Orange-headed Pilbara planigale

Scientific classification
- Kingdom: Animalia
- Phylum: Chordata
- Class: Mammalia
- Infraclass: Marsupialia
- Order: Dasyuromorphia
- Family: Dasyuridae
- Genus: Planigale
- Species: P. kendricki
- Binomial name: Planigale kendricki Aplin, Cooper, Travouillon & Umbrello, 2023

= Orange-headed Pilbara planigale =

- Genus: Planigale
- Species: kendricki
- Authority: Aplin, Cooper, Travouillon & Umbrello, 2023

Species of marsupials

The orange-headed Pilbara planigale (Planigale kendricki), formerly known as Planigale 1, is a species of planigale first described in 2023, and is one of the smallest of all mammals. The orange-headed Pilbara planigale lives in the Pilbara region of Western Australia, where it co-occurs with the similar and also newly recognised cracking-clay Pilbara planigale (P. tealei). Both species had historically been mistaken for either the common planigale (P. maculata), or long-tailed planigale (P. ingrami), neither of which are now known to occur in the Pilbara.

== Taxonomy ==
The orange-headed Pilbara planigale was described in 2023 by Linette Umbrello and colleagues, who used genetic and morphological information to separate it from other previously recognized species of Planigale. No subspecies are recognized.

== Description ==
The orange-headed Pilbara planigale has the flat, wedge-shaped head characteristic of planigales and is slightly smaller than a house mouse in both length and weight. Compared to the co-occurring cracking-clay Pilbara planigale (P. tealei), the orange-headed Pilbara planigale is larger, with a longer head length (greater than 20 mm), larger body weight (mostly >4g; average ~7g). a pointier nose, and brighter orange/tan head colouration, with an orange eye-ring. Other useful field identifiers include a manus slightly shorter than pes, and living in a variety of habitats (including rocky, sandy and heavier soils), while P. tealei is almost only known from cracking clays.
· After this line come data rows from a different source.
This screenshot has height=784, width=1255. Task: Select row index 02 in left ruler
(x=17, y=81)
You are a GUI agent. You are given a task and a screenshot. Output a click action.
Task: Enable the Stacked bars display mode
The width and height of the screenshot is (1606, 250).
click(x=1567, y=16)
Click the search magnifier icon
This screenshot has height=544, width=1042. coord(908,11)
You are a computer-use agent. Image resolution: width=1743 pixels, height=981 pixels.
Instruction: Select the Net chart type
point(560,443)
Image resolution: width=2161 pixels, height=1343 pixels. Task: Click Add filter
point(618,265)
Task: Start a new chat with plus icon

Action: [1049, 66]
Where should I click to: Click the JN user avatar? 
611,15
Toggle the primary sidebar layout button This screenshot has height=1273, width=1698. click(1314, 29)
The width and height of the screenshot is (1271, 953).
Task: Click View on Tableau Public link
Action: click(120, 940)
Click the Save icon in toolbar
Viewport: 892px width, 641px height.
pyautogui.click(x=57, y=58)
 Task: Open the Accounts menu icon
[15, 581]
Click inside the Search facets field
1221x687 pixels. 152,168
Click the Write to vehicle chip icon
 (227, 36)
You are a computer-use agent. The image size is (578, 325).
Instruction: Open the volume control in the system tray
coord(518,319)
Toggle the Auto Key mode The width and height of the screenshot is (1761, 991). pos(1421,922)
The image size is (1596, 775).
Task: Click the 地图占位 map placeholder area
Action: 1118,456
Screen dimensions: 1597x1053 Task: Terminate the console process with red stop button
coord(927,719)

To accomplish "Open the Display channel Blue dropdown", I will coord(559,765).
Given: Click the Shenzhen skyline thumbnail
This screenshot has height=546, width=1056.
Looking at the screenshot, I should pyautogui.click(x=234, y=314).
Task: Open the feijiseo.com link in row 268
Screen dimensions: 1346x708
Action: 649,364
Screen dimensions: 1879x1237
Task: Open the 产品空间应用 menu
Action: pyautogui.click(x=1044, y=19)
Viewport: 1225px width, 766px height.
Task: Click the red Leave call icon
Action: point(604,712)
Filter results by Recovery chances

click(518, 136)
The orange-headed Pilbara planigale has a maximum recorded body weight of 12.5 g and snout–vent length of 74 mm for males. Females tend to be slightly smaller than males, with a maximum weight of 9.5 g and snout–vent length 69 mm. The ratio of tail length to snout–vent length was 87–129% (mean 106%) for males and 83‒129% (mean 108%) for females. There is no obvious sexual dimorphism in colouration or proportions.

== Diet ==
Like all planigales, it is carnivorous, living on invertebrates and small vertebrates which they catch by energetic nocturnal hunting through leaf litter and in soil cracks.

By night, planigales are active and fearless hunters, preying mostly on insects and their larvae, small lizards, and young mammals almost as large as itself. With the larger prey like grasshoppers, an initial pounce is often insufficient and the planigale bites repeatedly until its prey no longer struggles.

== Reproduction ==
Females with poorly developed pouches and up to 12 button nipples have been collected from April to August. Individuals with enlarged nipples and more obvious pouch development and some with pouch young have been collected in September, October and November.

== Distribution and habitat ==
The orange-headed Pilbara planigale occurs on a variety of substrates from sandy plains adjacent to rocky areas, through rocky scree slopes and cobbled creek beds. On a widescale biodiversity survey of the Pilbara, it was found at almost half the survey sites, and found to prefer rugged substrates with exposed bedrock. Tussock grasses of the genus Triodia are a constant feature of its environment.